[ClusterLabs] Informing RAs about recovery: failed resource recovery, or any start-stop cycle?

Andrew Beekhof abeekhof at redhat.com
Mon Jun 6 00:27:12 UTC 2016


On Sat, Jun 4, 2016 at 12:16 AM, Ken Gaillot <kgaillot at redhat.com> wrote:
> On 06/02/2016 08:01 PM, Andrew Beekhof wrote:
>> On Fri, May 20, 2016 at 1:53 AM, Ken Gaillot <kgaillot at redhat.com> wrote:
>>> A recent thread discussed a proposed new feature, a new environment
>>> variable that would be passed to resource agents, indicating whether a
>>> stop action was part of a recovery.
>>>
>>> Since that thread was long and covered a lot of topics, I'm starting a
>>> new one to focus on the core issue remaining:
>>>
>>> The original idea was to pass the number of restarts remaining before
>>> the resource will no longer tried to be started on the same node.
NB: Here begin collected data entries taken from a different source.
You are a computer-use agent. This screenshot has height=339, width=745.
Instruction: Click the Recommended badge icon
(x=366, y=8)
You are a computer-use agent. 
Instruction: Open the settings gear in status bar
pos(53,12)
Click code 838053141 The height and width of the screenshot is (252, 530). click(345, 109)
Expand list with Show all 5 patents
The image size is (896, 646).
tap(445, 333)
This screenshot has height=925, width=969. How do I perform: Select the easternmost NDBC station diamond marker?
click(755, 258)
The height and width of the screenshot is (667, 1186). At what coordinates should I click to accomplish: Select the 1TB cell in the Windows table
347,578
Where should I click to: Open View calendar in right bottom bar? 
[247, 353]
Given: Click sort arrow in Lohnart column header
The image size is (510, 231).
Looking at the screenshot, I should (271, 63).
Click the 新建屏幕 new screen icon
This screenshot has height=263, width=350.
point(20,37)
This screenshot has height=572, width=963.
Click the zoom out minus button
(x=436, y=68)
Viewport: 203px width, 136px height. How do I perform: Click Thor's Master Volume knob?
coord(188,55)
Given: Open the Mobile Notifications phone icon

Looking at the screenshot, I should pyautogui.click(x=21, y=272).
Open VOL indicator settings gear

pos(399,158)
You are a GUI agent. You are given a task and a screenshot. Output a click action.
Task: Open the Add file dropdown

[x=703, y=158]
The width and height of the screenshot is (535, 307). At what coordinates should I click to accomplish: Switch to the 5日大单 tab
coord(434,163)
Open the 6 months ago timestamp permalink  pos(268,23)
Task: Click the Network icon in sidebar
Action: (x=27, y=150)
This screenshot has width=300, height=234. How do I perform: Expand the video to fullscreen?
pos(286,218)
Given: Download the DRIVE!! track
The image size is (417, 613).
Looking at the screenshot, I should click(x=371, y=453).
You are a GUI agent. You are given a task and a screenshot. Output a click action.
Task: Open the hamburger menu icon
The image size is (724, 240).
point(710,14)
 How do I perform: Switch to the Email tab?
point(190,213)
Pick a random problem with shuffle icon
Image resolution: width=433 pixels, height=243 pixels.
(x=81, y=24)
This
>>> involves calculating (fail-count - migration-threshold), and that
>>> implies certain limitations: (1) it will only be set when the cluster
>>> checks migration-threshold; (2) it will only be set for the failed
>>> resource itself, not for other resources that may be recovered due to
>>> dependencies on it.
>>>
>>> Ulrich Windl proposed an alternative: setting a boolean value instead. I
>>> forgot to cc the list on my reply, so I'll summarize now: We would set a
>>> new variable like OCF_RESKEY_CRM_recovery=true
>>
>> This concept worries me, especially when what we've implemented is
>> called OCF_RESKEY_CRM_restarting.
>
> Agreed; I plan to rename it yet again, to OCF_RESKEY_CRM_start_expected.
>
>> The name alone encourages people to "optimise" the agent to not
>> actually stop the service "because its just going to start again
>> shortly".  I know thats not what Adam would do, but not everyone
>> understands how clusters work.
>>
>> There are any number of reasons why a cluster that intends to restart
>> a service may not do so.  In such a scenario, a badly written agent
>> would cause the cluster to mistakenly believe that the service is
>> stopped - allowing it to start elsewhere.
>>
>> Its true there are any number of ways to write bad agents, but I would
>> argue that we shouldn't be nudging people in that direction :)
>
> I do have mixed feelings about that. I think if we name it
> start_expected, and document it carefully, we can avoid any casual mistakes.
>
> My main question is how useful would it actually be in the proposed use
> cases. Considering the possibility that the expected start might never
> happen (or fail), can an RA really do anything different if
> start_expected=true?

I would have thought not.  Correctness should trump optimal.
But I'm prepared to be mistaken.

> If the use case is there, I have no problem with
> adding it, but I want to make sure it's worthwhile.